Earth's surface boundary condition

The program that created Figure 3 begins with an initial condition along the top boundary, and then this initial wavefield is extrapolated downward. So, the first question is: what is the mathematical function of x that describes a collapsing spherical (actually cylindrical) wave? An expanding spherical wave has an equation $\exp[-i\omega (t - r/v)]$,where the radial distance is $r=\sqrt{(x-x_0)^2+(z-z_0)^2}$ from the source. For a collapsing spherical wave we need $\exp[-i\omega (t + r/v)]$.Paranthetically, I'll add that the theoretical solutions are not really these, but something more like these divided by $\sqrt{r}$,actually they should be a Hankel functions, but the picture is little different when the exact initial condition is used. If you have been following this analysis, you should have little difficulty changing the initial conditions in the program to create a downgoing plane wave shown in Figure 4.

 

Mdipplane Figure 4 Specify program changes that give an initial plane wave propagating downward at an angle of 15$^\circ$ to the right of vertical.

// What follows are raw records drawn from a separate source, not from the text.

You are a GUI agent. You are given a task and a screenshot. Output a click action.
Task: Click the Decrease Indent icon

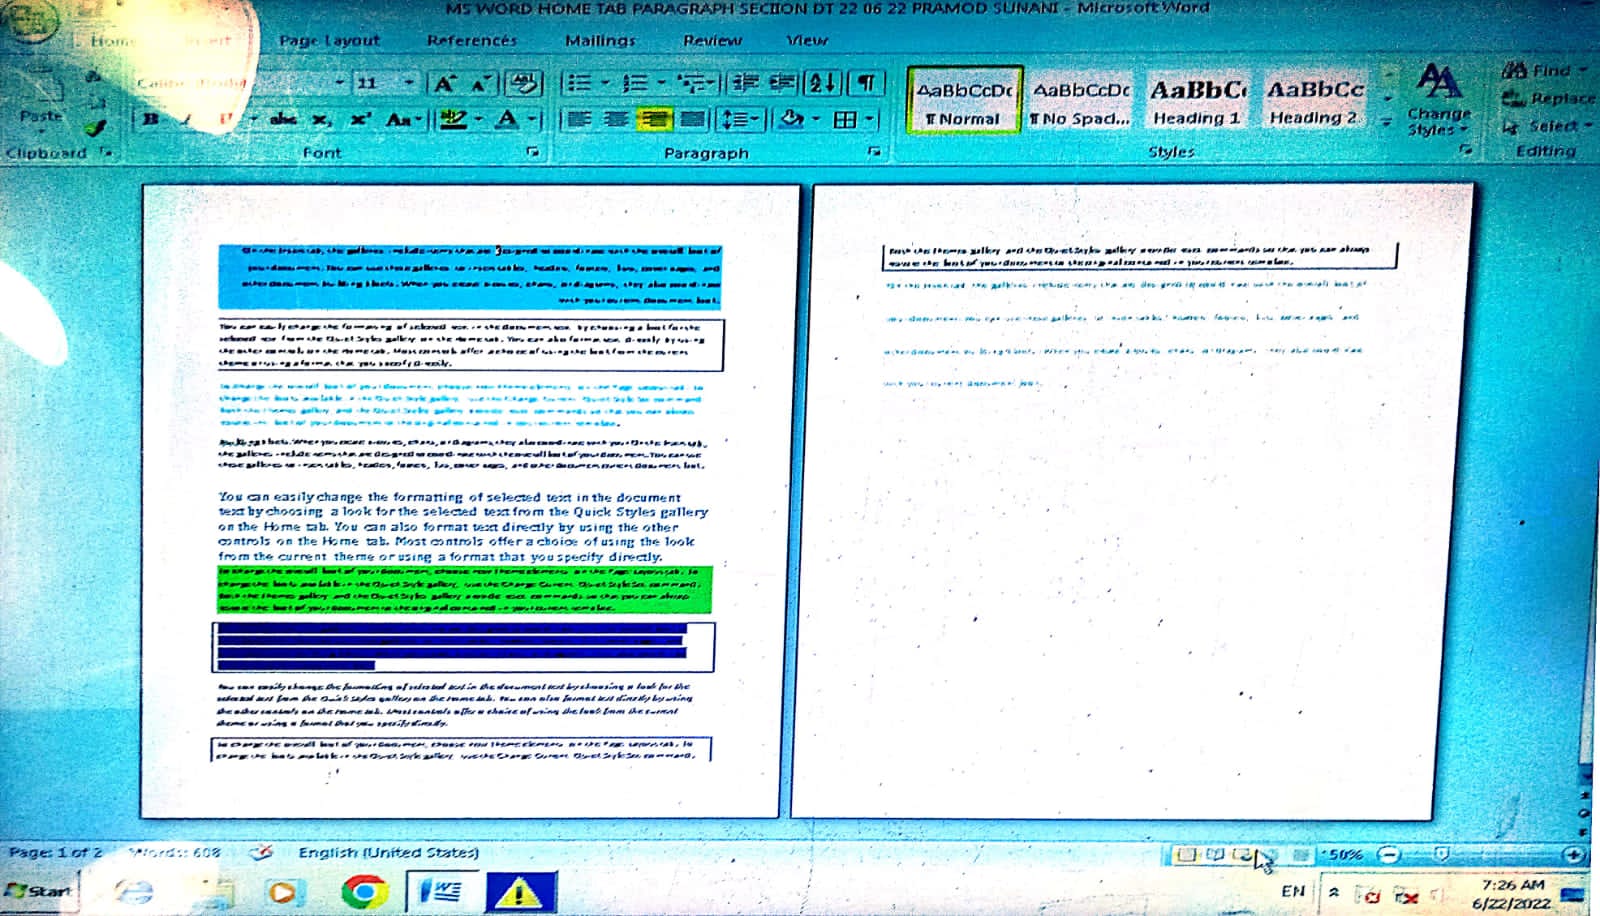click(x=744, y=83)
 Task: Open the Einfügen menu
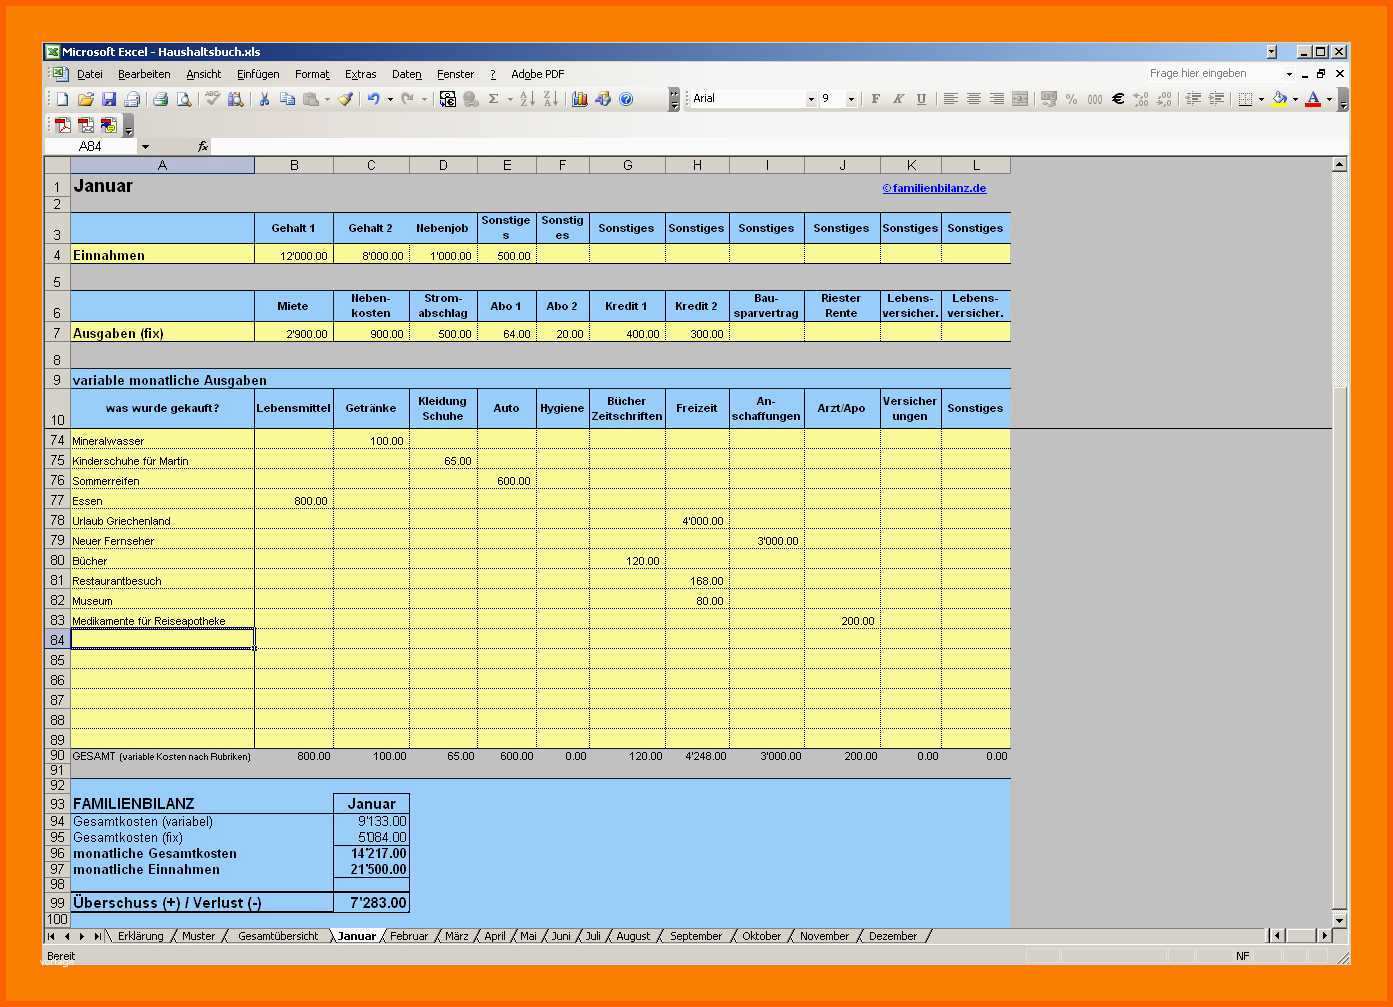click(258, 74)
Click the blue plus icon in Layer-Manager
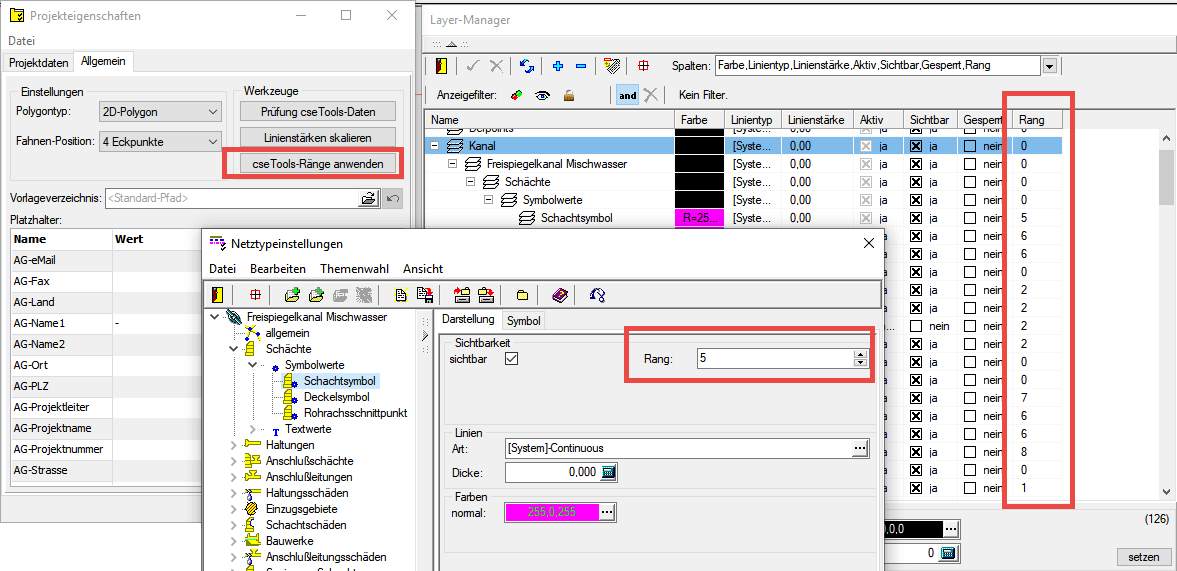 coord(558,66)
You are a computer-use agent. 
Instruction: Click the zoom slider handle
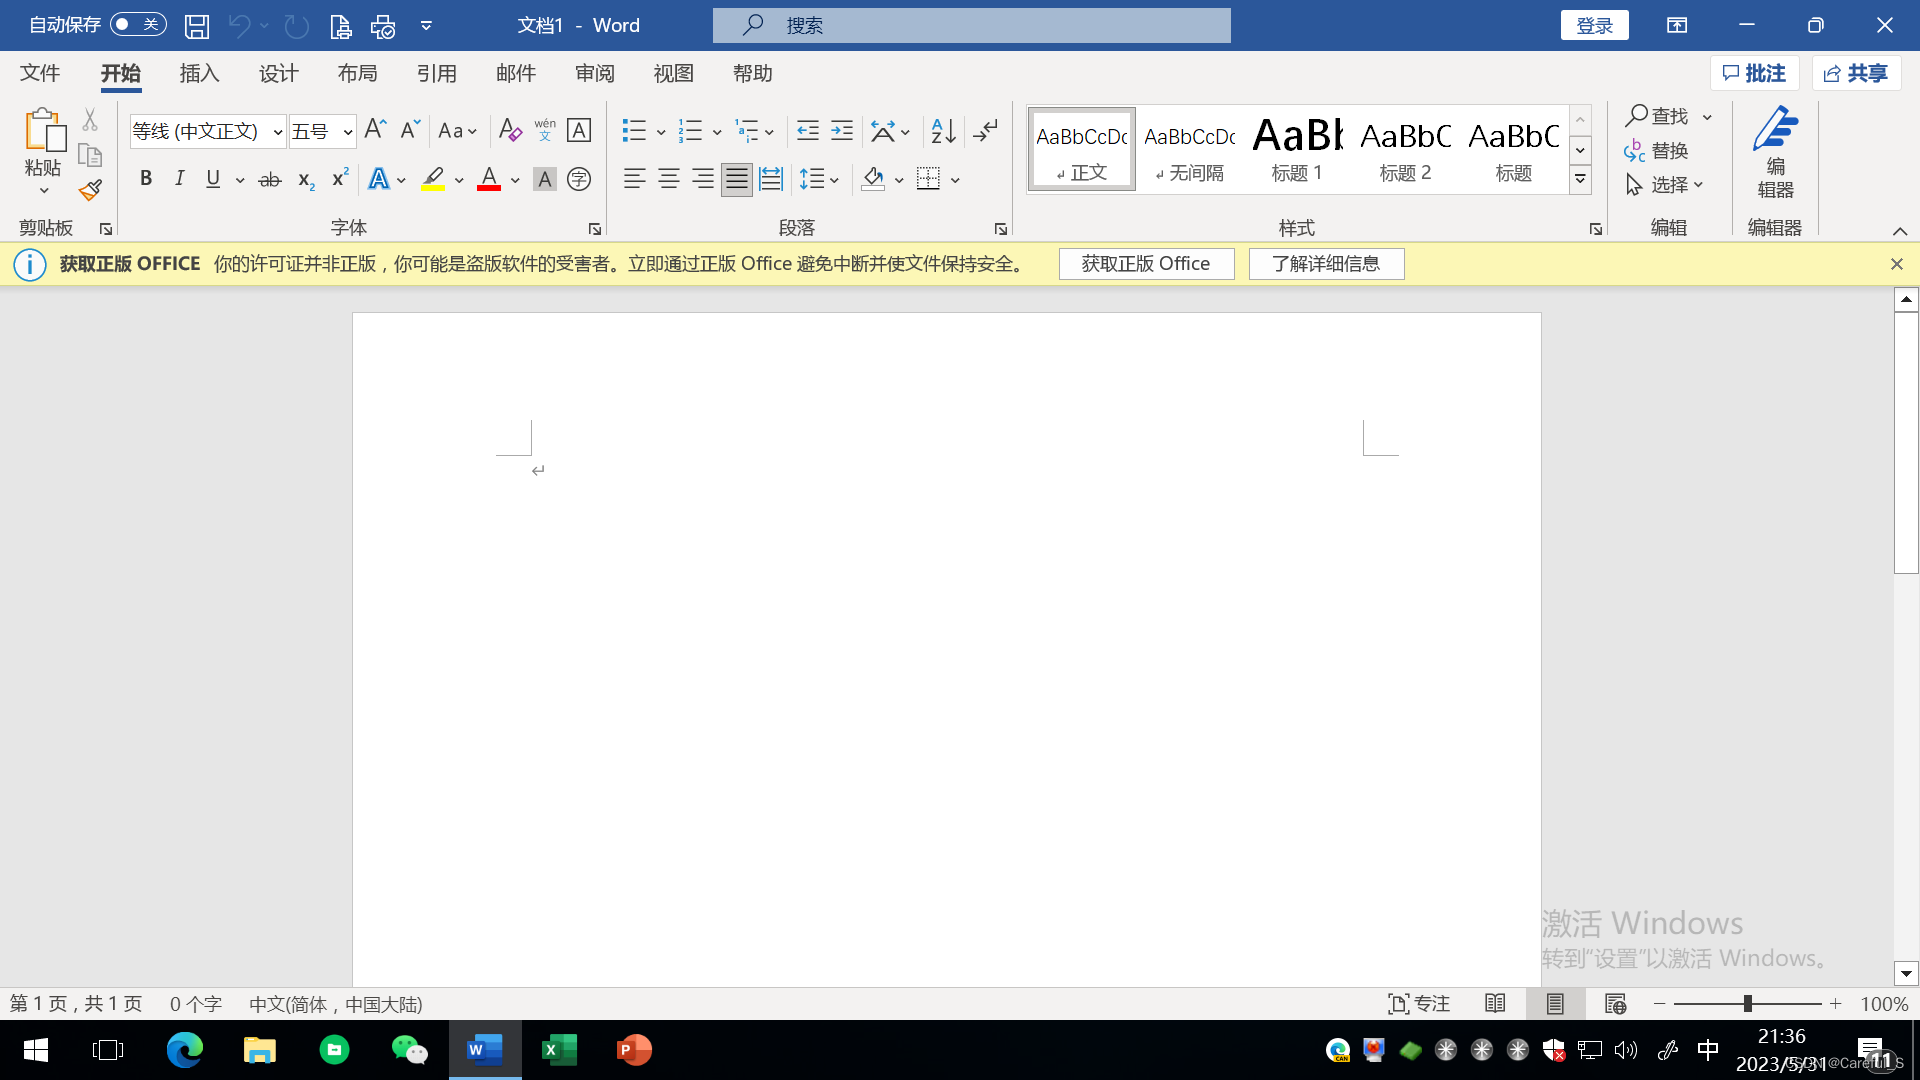point(1747,1003)
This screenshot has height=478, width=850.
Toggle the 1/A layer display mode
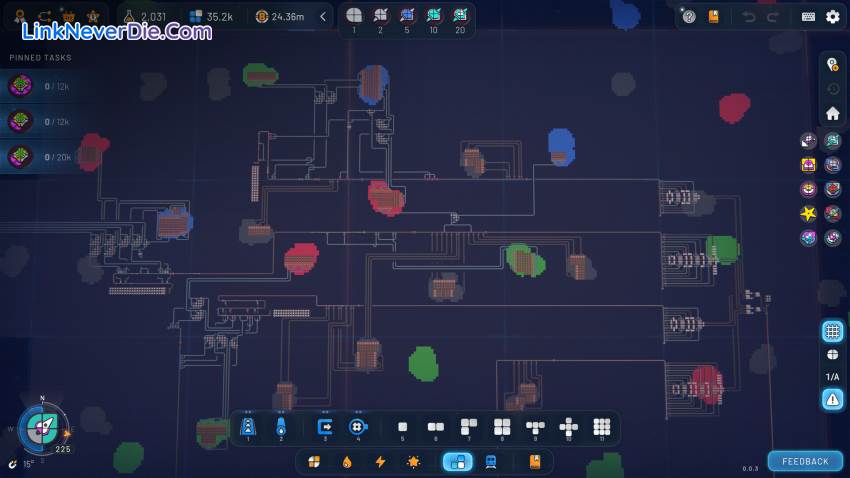pos(832,376)
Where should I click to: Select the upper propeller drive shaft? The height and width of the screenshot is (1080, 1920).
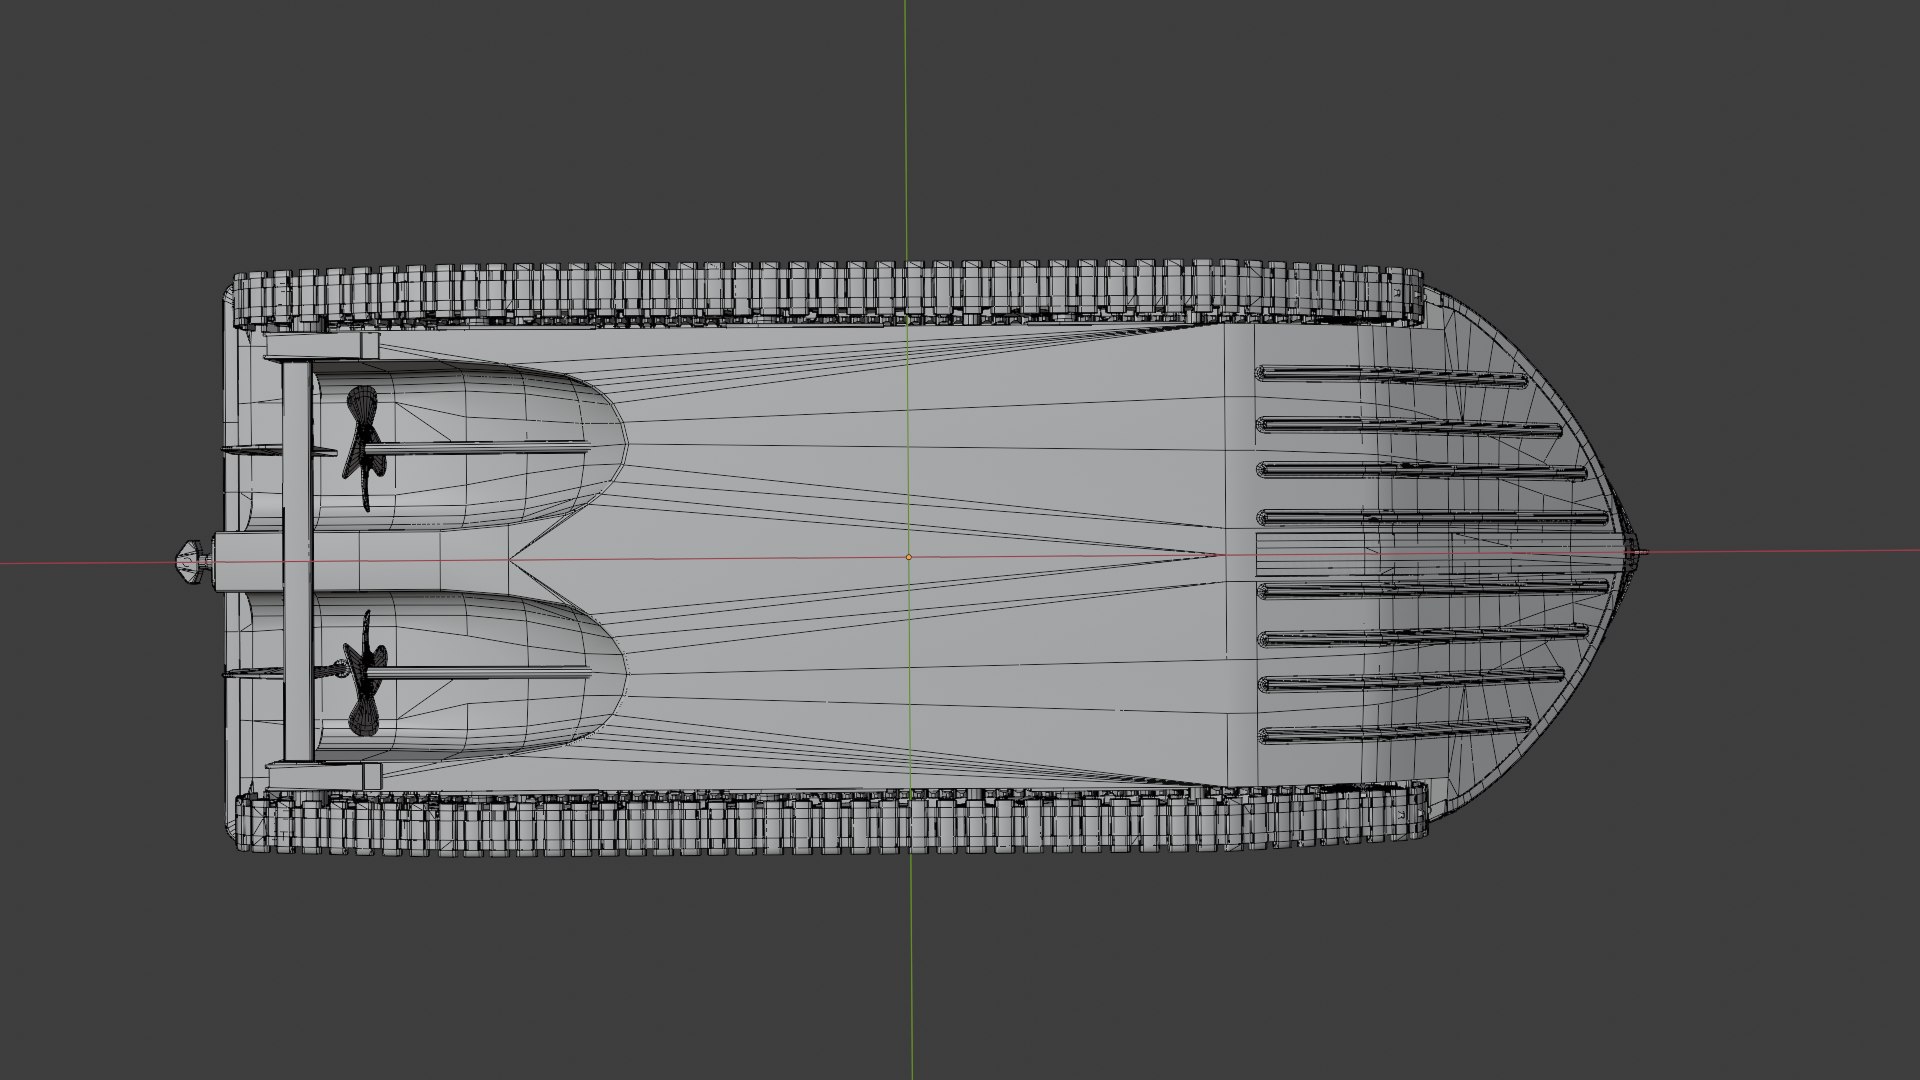click(x=480, y=447)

Notice the weakened waves in the zone of theoretical shadow that appear to arise from a point source on the top corner of the plot. You have probably learned in physics classes of ``standing waves''. This is what you will see near the reflecting side boundary if you recompute the plot with a single frequency nw=1. Then the plot will acquire a ``checkerboard'' appearence near the reflecting boundary. Even this figure with nw=4 shows the tendency.